Even before she responded, I had this terrible feeling I knew exactly what was about to happen, and I looked up as she said something else I don't really remember.

There he was.

Just like in my mother's story, he came gliding down the line in a doom buggy that should have been empty. Thin, near skeletal hands folded on the head of a black cane, a dusty suit and a face that reminded me of some scavenger bird. He was so still, he could have been a statue - apart from the fine, wispy hairs on his head, nothing on him moved. He didn't blink, and his blue eyes didn't even twitch; it was like he was boring a hole in the back of the car in front of him with his gaze.

Now I was on the verge of panicking, seeing a childhood terror before my very eyes. I stumbled back as the car passed me by, wanting to run but fighting with the logic that this was all definitely some elaborate prank. The man was lifelike, sure, but he was way too still to be real. It could have been some old animatronic from the Hall of Presidents for all I knew, just made scarier and set here to freak me out.

I mean, I certainly didn't FEEL that way, but my brain was going a mile a minute and that was the best explanation that came to me in the moment.

The moment passed and off he went, without a glance in my direction. I watched it go with my heart going crazy in my chest and Karen shouting at me over the phone for confirmation. I picked it up and choked out what I'd just seen.

There wasn't even a pause before she responded: "Get in the next car. Now. Don't lose him."

I hissed to Karen that "this had better not be a prank or I swear to God I'm going to report you, because this isn't funny." She assured me it wasn't (which didn't help) and that it was important I watch my surroundings and not lose him.

Surprisingly enough, I did just that. I was maybe two or three buggies back from the one I'd seen him in, but without even thinking I hopped on the ride and let it carry me into the depths of the attraction.

The ride carried on as normal, just me and a possible ghost somewhere in an endless line of empty clamshell cars. Nothing happened as I went through the library, the music room, and up the stairs surrounded by cobwebs and a giant day-glo spider. I recall gripping the safety bar tighter than I ever had on any roller coaster, looking around every side to make sure I saw him coming - prop or no, I did not relish the thought of seeing him suddenly loom out of the shadows around me if he somehow slipped out of his doom buggy.

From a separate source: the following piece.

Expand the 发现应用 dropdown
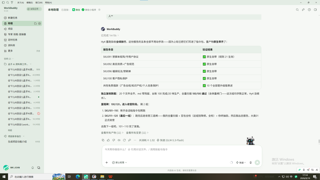Image resolution: width=320 pixels, height=180 pixels. click(x=34, y=9)
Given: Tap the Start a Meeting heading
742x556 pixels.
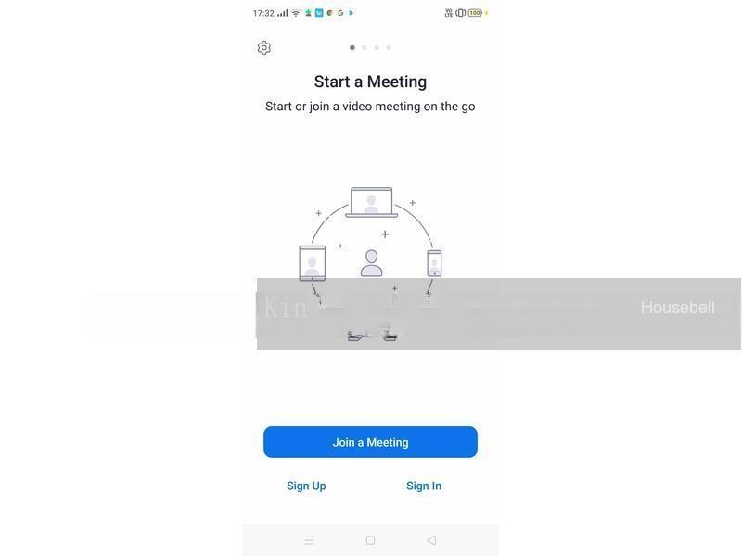Looking at the screenshot, I should coord(370,82).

As my buggy reached the top of the stairs and turned to face the Endless Hallway, I caught sight of a figure in the shadows behind the floating candelabra and my heart went into my mouth. It opened a door on the righthand wall and slipped inside, closing it behind; in the same instant, I thought I heard a strange bellowing sound that I could only discern because it wasn't part of the normal attraction audio.

In hindsight, I feel stupid for just hopping out of the car. Yet I got out anyway, pushing up the safety bar and stumbling onto the floor. I figured this would trigger the sensors and force the ride to stop on an alarm, but everything kept running. They must have been disabled, I realized - the man had apparently gotten out too without setting anything off - but how? The attraction couldn't run without the safety measures on.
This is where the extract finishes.